Here are just a few of milestones since ESA was formed 1975: That same year ESA launched its first major scientific mission, Cos-B, a satellite monitoring gamma-ray emissions in the Universe.
In 1978 ESA joined NASA and the UK to launch IUE, the world’s first high-orbit telescope. The Ariane program establishes ESA as the world leader in commercial space launches in the 1990s. In 1983 Ulf Merbold from Germany becomes first ESA astronaut to fly on a US Space Shuttle, during STS-9 Spacelab mission. In 1986 Giotto, ESA’s first deep-space mission, studied Comets Halley and Grigg-Skejllerup. SOHO, Ulysses and the Hubble Space Telescope were all jointly carried out with NASA.
Recent scientific missions in cooperation with NASA include Cassini-Huygens, to which ESA contributed the successful Huygens probe that landed on Titan the first ever to land on a world in the outer Solar System. In 2003 Mars Express orbiter and its lander, the ill fated Beagle 2, launched. In 2008 ESA’s Columbus laboratory is launched on Space Shuttle Atlantis to the ISS and ATV Jules Verne, ESA’s first Automated Transfer Vehicle, is also launched to take vital supplies to the ISS. In 2009 Herschel and Planck launched and ESA astronaut Frank De Winne joined the first ISS crew of six, and became the first European commander of an ISS expedition.
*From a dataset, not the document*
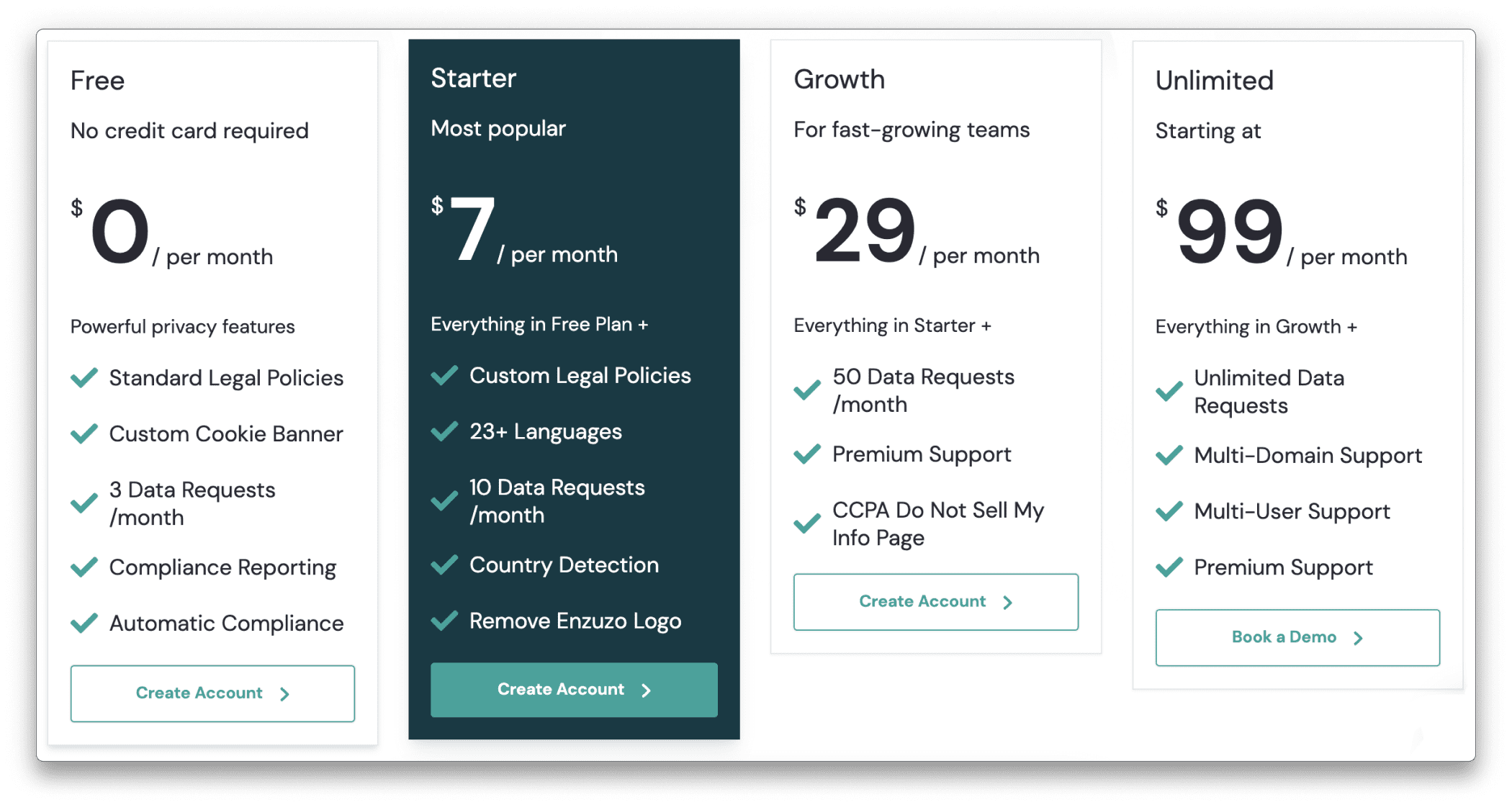The image size is (1512, 805).
Task: Click the checkmark beside Multi-Domain Support
Action: 1169,455
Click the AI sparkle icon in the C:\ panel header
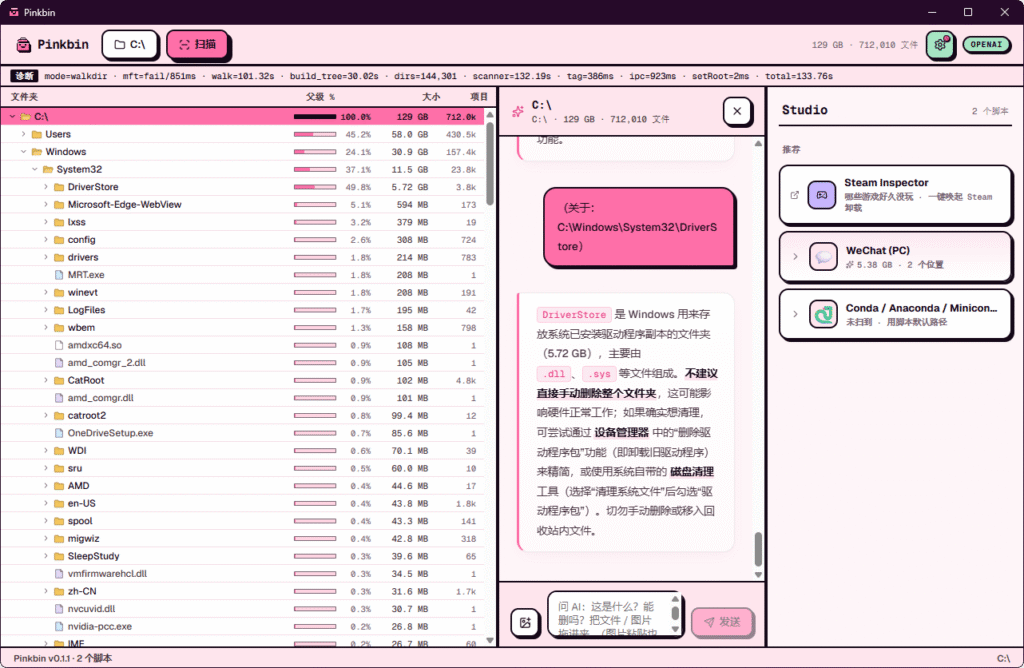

The meeting later this month will discuss future objectives and priorities for Europe in space and aims to shape the development of Europe’s space capability and ensure that investment in space continues to deliver benefits to the citizens of Europe and the world. Those benefits include a world-class industry, outstanding scientific discoveries and a stronger, richer European identity, all for about the cost of a cinema ticket per person!